The Caribbean is a festive place, and Martinique is no exception. While Vaval (Martinique's Carnival) may be the best known festival, towns all over the island host numerous events throughout the year.
Almost everything shuts down for Vaval, the biggest bash of the year. With its four days of parades, masquerades, music, and more, it's truly an unforgettable experience. The fun ends on the first day of Lent, when people can atone for everything they did during Vaval. Halfway through Lent, the mini-carnival Mi-Carême provides a one-day respite from the serious business of repentance. This event, known as Carnaval elsewhere in the Caribbean, was recognized on National Geographic's 2011 Top 10 Pre-Lenten Celebrations list.
A number of other festivals pay homage to aspects of Martinique's heritage. Sainte-Marie, Le Marin, and Fort-de-France all hold lively cultural festivals. They include activities like concerts, art exhibits, films, theater, dance, and food tasting. Then there's the annual event Le Maide Saint-Pierre, commemorating the 1902 eruption of Mt.

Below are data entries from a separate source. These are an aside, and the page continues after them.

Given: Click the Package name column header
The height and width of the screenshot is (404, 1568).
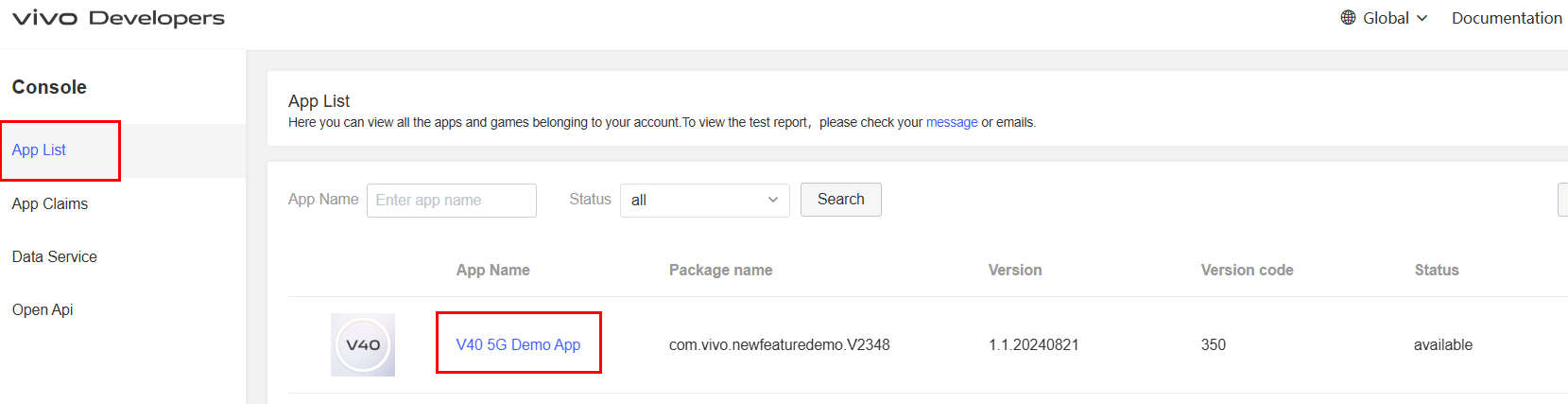Looking at the screenshot, I should (x=720, y=271).
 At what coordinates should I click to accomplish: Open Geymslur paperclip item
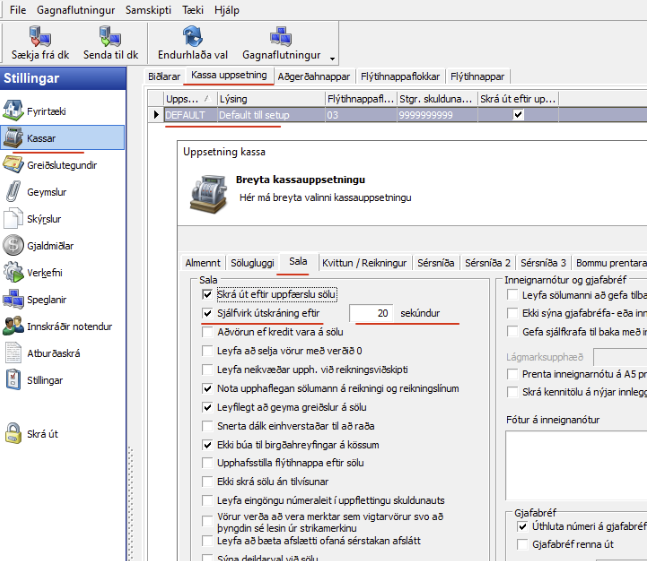click(14, 191)
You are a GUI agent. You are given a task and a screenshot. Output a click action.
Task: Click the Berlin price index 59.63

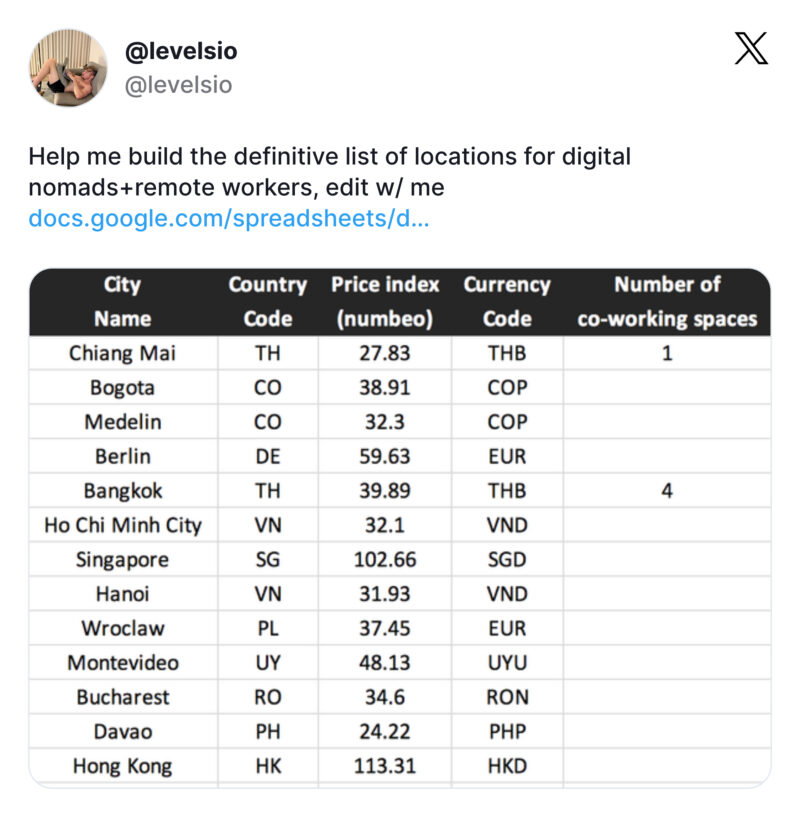(385, 457)
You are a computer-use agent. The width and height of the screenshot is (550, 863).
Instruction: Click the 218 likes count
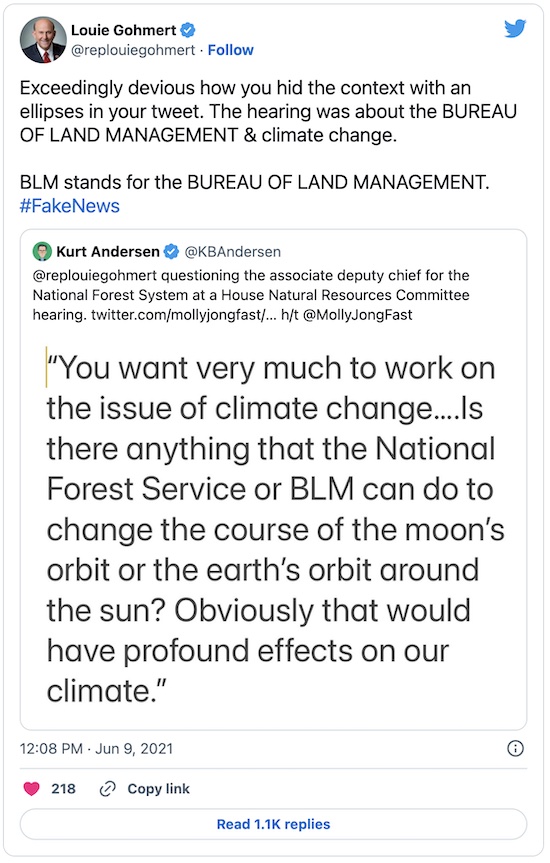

Pelée, which destroyed the city and killed virtually all its inhabitants. And, due to a population that is largely Catholic, several towns celebrate patron saints days.
...musical events are enjoyed regularly.
Martinique's status as an overseas départment of France means that French holidays, such as Bastille Day, are also observed on the island. Wine lovers may want to visit in late November to partake in the Beaujolais nouveau celebrations. At midnight on the third Thursday of the month, the new Beaujolais is released to the cries of "Le Beaujolais Nouveau est arrivé!" ("The new Beaujolais has arrived!") Various restaurants and cafés across the island participate, some featuring live entertainment.
Music plays a huge role in Martinique's culture, so musical events are enjoyed regularly. Two of the biggest are Jazz à la Martinique and Carrefour Mondial de Guitare, which alternate years in early December. Both of them draw international musicians and host events in several locations over a week-long period. There's also an international gospel festival and plenty of smaller events.
With the popularity of Martinique's ports, there's no shortage of boating events. Annual events include the Yole Boat Race, held in August. This five-day event uses traditional fishermen's boats. Many smaller yole races take place over the year, as well. In February, Shoelcher holds its Nautical Week. April brings the sailing shows and parades of the Aqua Festival around the Bay of Le Robert. Yachters flock to the four-day June Regattas in Le Marin, which also hosts a fishing tournament in October.
In addition to strictly local events, Martinique participates in several international races. Each March, competitors in the Transcaraibe des Passionnés race from Le Marin to Cuba. A much longer race is the biannual Transat des Passionnés, which starts in Europe and ends in the Caribbean. Every three years, there's another Europe to Caribbean race, the Transquadra.
An annual agricultural fair in Rivière-Pilote exhibits and celebrates the best of the farming life.
The yearly Martinique International Half-Marathon draws more than 2500 runners from all over the world to run its 21.1 km course. It includes several special races, such as the senior citizens race and high school mini-marathon. A few other running competitions take place also.
Travelers in search of festivals and events can get up-to-date information through the Martinique Tourist Office (Comite Martiniquais du Tourisme), located in Schoelcher at Immeuble Beaupré - Pointe de Jaham. The airport also maintains a tourist desk staffed with English speakers. Whatever time of year you visit, there's always a fun event going on on Martinique.